What you are asked to do >>
Which of the lines below contain the string "agent"? Pull each one out of the data.

Dataset records
..........

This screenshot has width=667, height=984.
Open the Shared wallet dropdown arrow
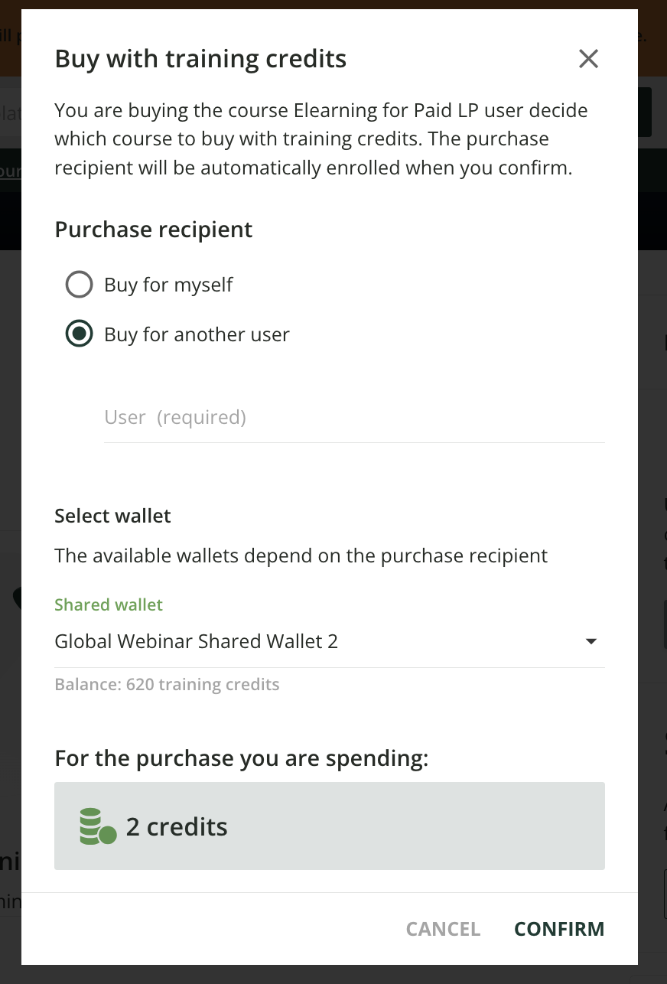point(591,641)
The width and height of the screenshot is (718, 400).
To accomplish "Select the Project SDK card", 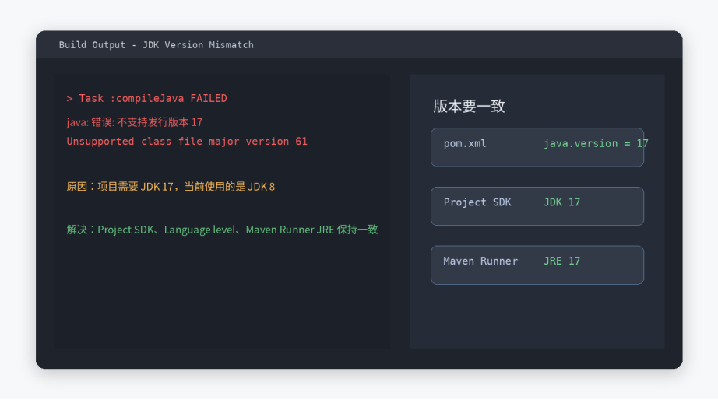I will [x=537, y=206].
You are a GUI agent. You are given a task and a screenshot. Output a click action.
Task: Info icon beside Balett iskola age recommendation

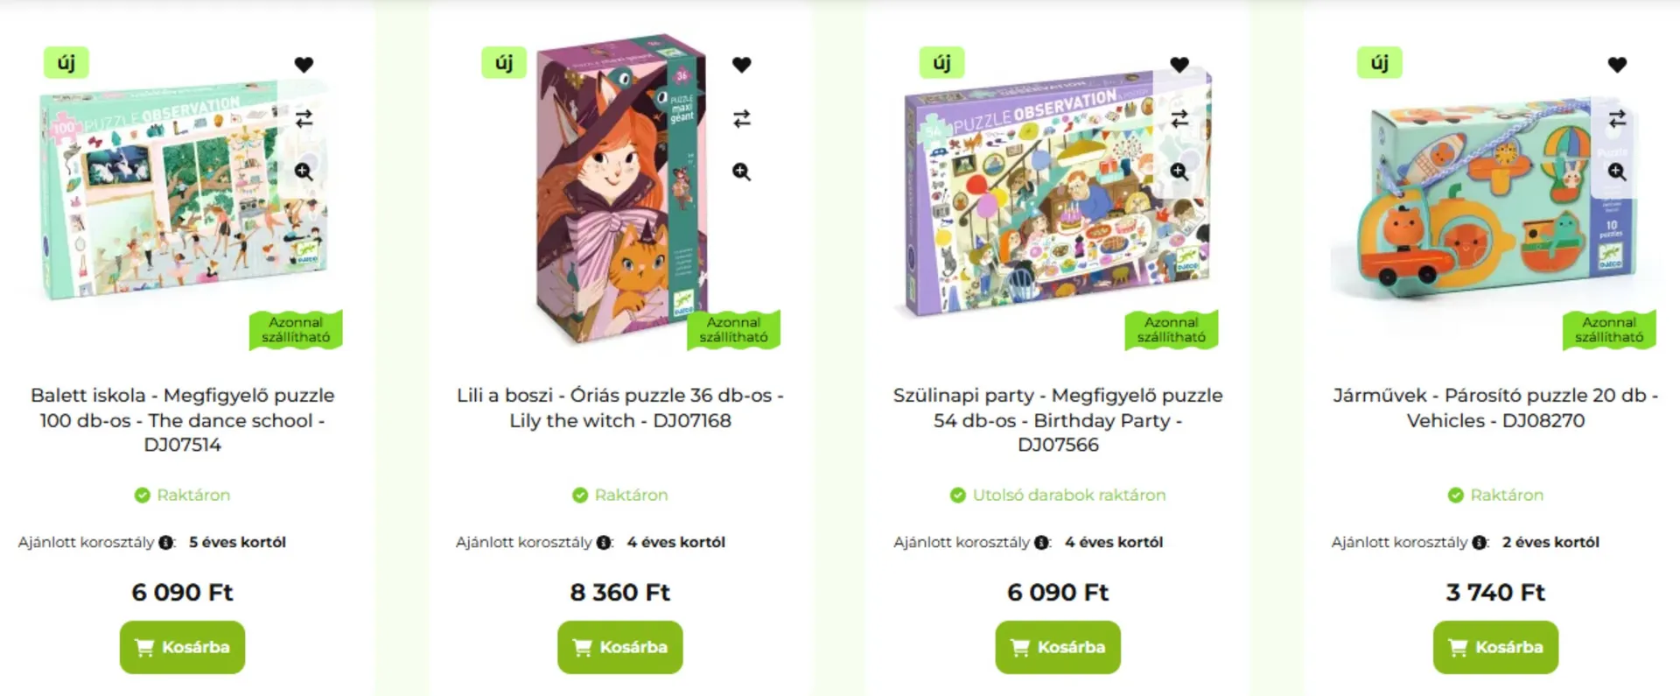pos(166,543)
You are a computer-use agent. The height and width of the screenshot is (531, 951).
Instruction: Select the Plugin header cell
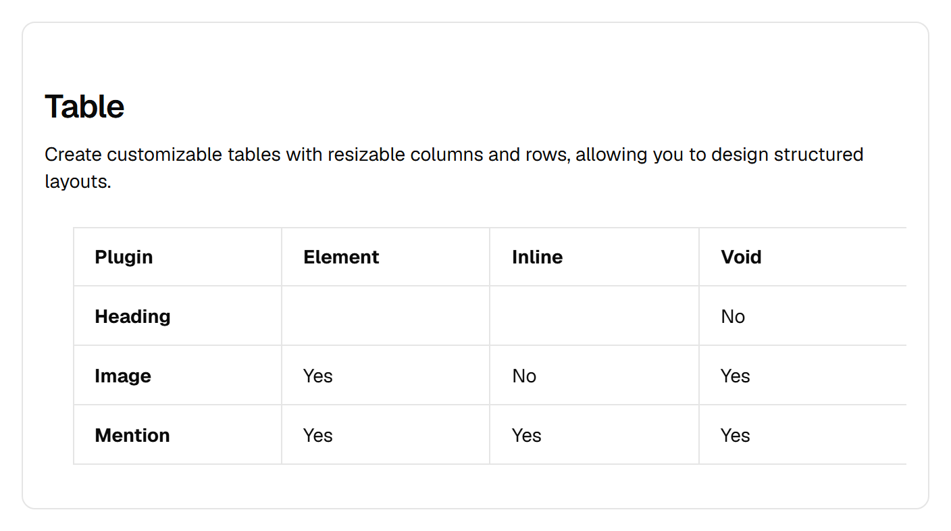pos(178,257)
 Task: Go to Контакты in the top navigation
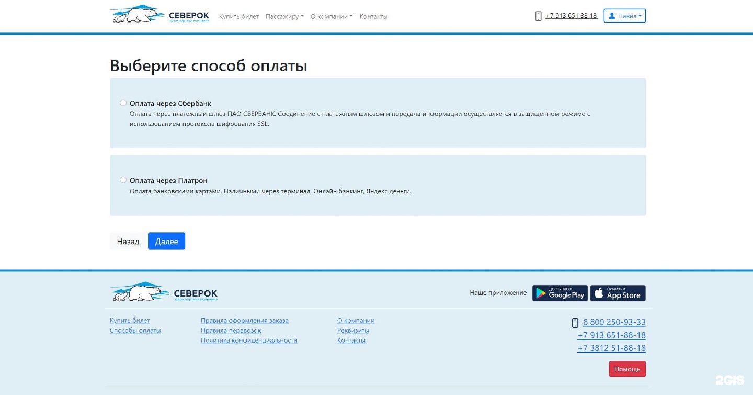[x=373, y=16]

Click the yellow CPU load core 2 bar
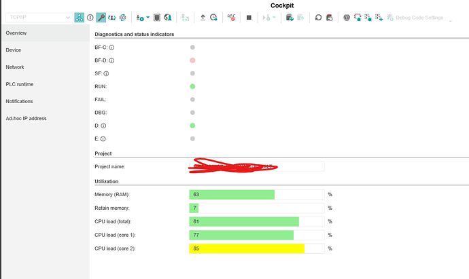point(247,248)
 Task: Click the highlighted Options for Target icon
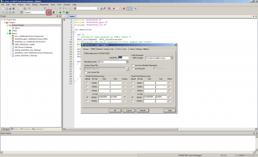coord(49,12)
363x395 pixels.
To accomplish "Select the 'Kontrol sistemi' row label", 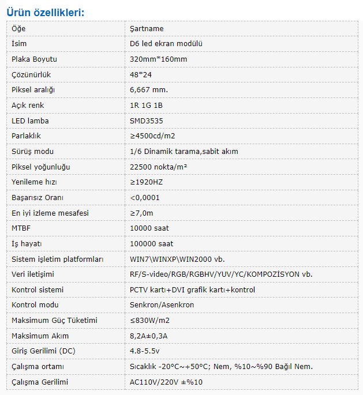I will tap(38, 290).
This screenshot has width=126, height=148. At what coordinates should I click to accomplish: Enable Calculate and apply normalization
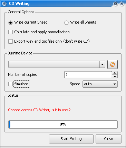pyautogui.click(x=10, y=32)
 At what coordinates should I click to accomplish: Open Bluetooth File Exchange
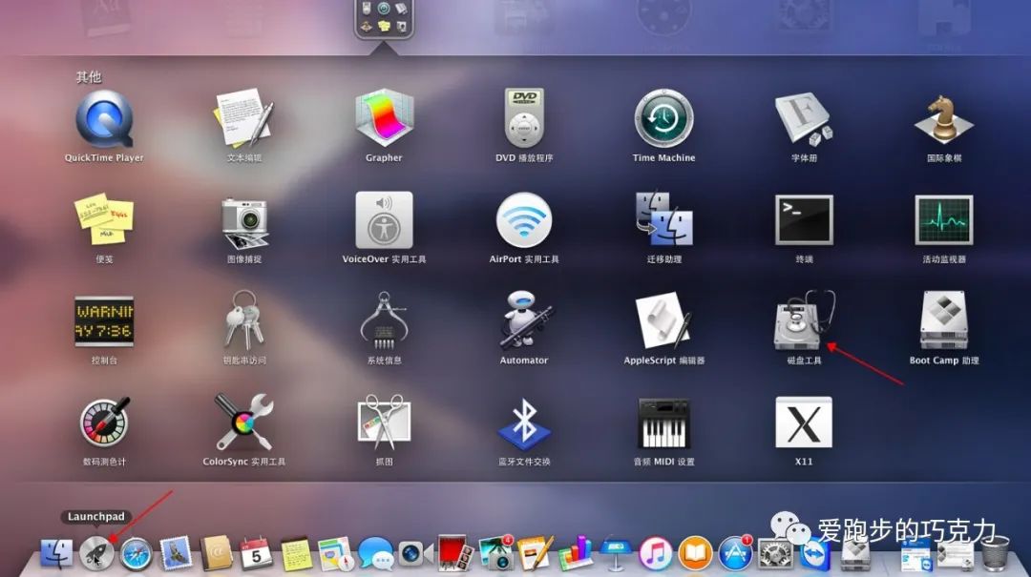524,422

..........

Written answer >>
You are a GUI agent. You are given a task and a screenshot. Output a click action.
You are a computer-use agent. The height and width of the screenshot is (531, 951).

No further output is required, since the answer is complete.